Start of RECORDS FOR THE EXERCISE
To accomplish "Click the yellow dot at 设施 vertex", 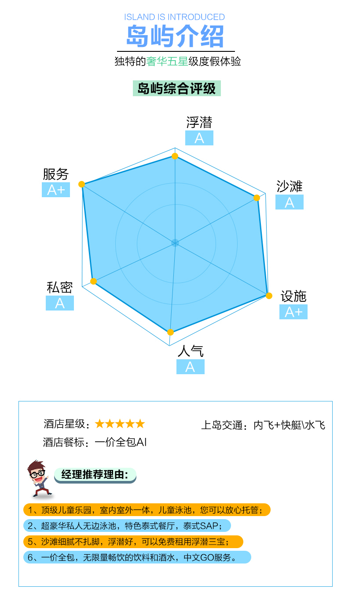I will [269, 296].
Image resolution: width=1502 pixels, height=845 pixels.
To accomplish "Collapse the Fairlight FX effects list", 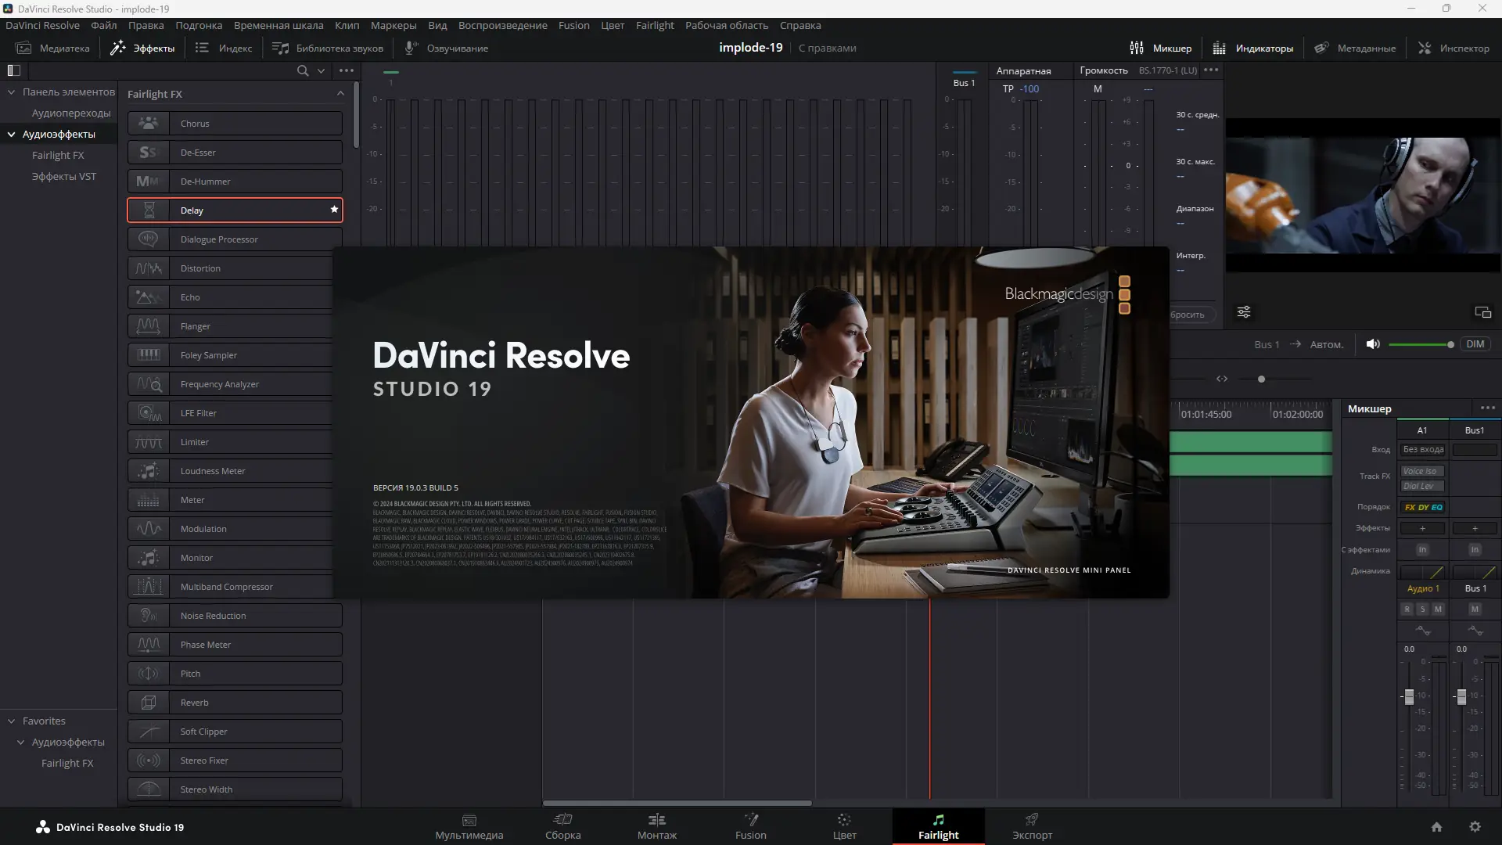I will [340, 94].
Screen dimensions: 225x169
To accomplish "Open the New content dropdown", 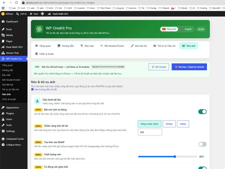I will point(34,14).
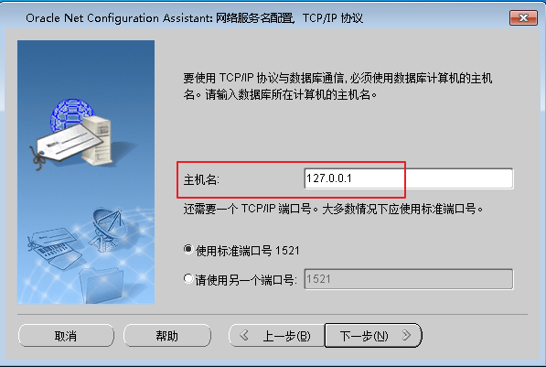The width and height of the screenshot is (546, 367).
Task: Click the name tag label icon with string
Action: [66, 146]
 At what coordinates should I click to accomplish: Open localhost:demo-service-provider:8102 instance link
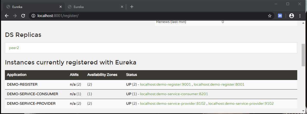173,103
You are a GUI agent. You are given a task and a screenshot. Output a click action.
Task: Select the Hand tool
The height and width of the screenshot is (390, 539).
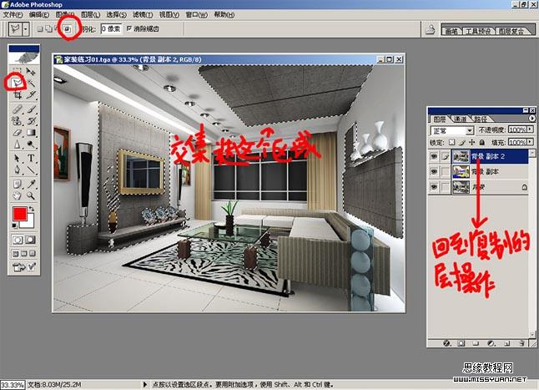[x=16, y=193]
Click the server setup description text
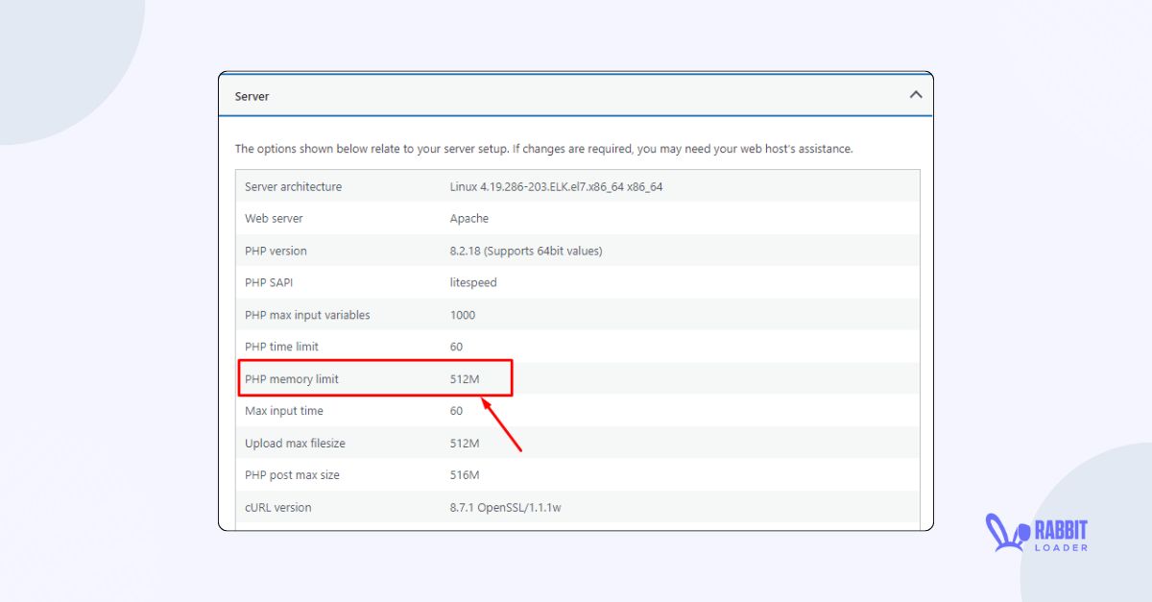Image resolution: width=1152 pixels, height=602 pixels. coord(544,149)
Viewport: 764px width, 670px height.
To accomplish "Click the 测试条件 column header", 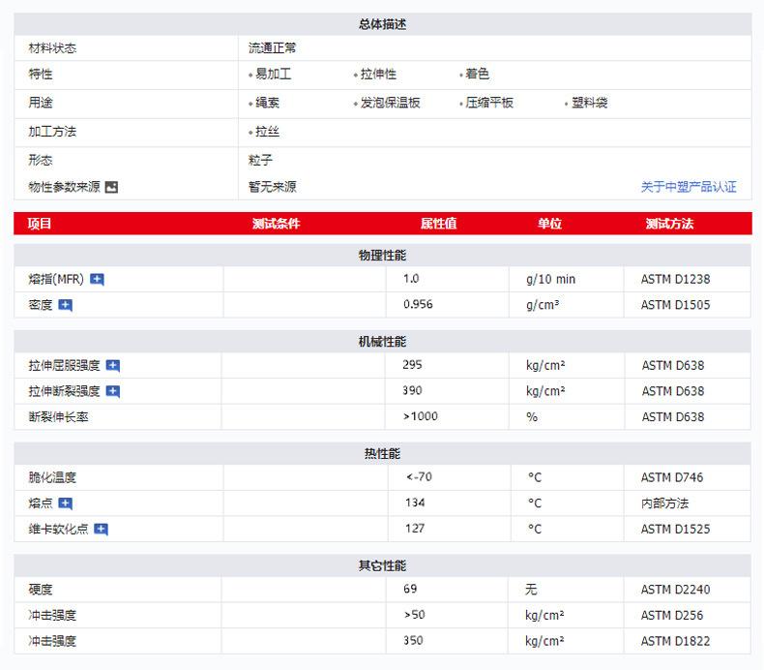I will (276, 224).
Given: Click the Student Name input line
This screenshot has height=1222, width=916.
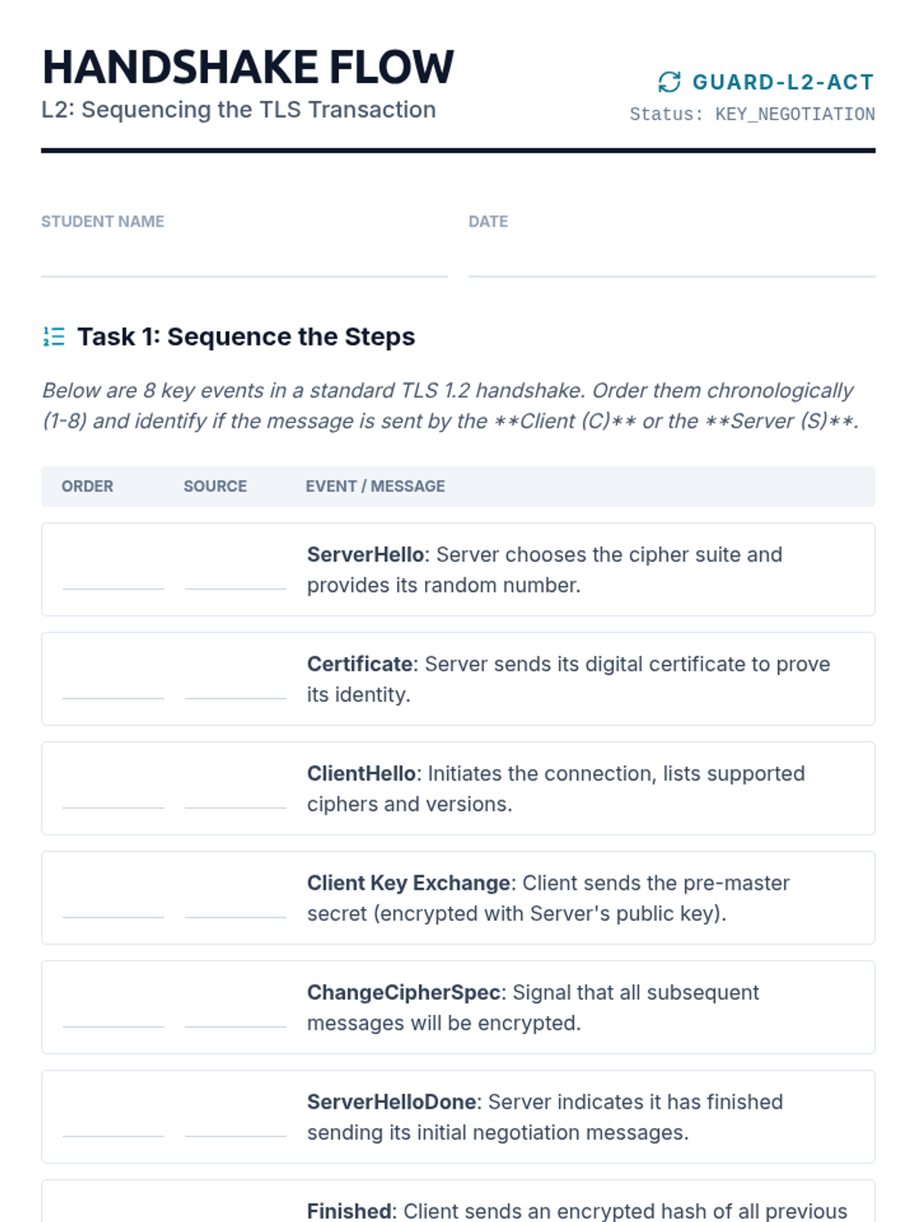Looking at the screenshot, I should [244, 262].
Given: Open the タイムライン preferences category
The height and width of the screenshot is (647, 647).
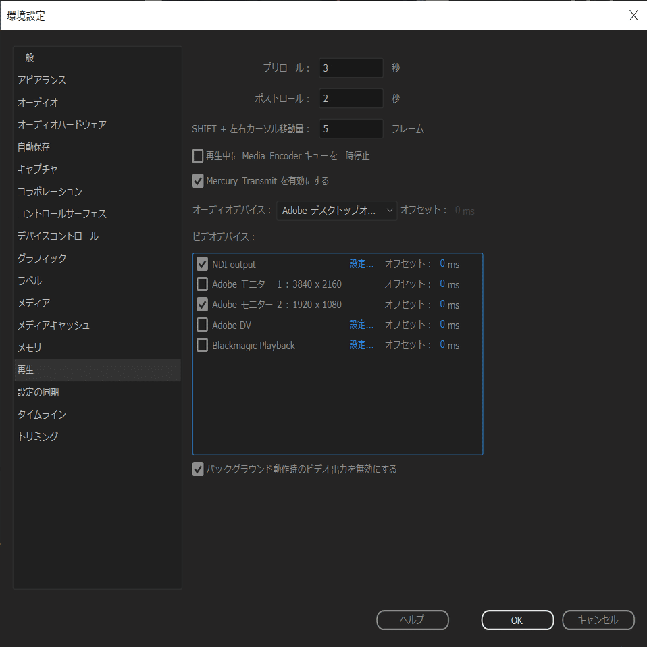Looking at the screenshot, I should tap(42, 414).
End of RECORDS FOR THE EXERCISE
● TO DO
Repeat the data word for word from the line containing "Given: Open the タイムライン preferences category" through the end of the data, including both of those lines. Leave the pictures out of your answer.

● ANSWER FOR THIS EXERCISE
Given: Open the タイムライン preferences category
The height and width of the screenshot is (647, 647).
Looking at the screenshot, I should tap(42, 414).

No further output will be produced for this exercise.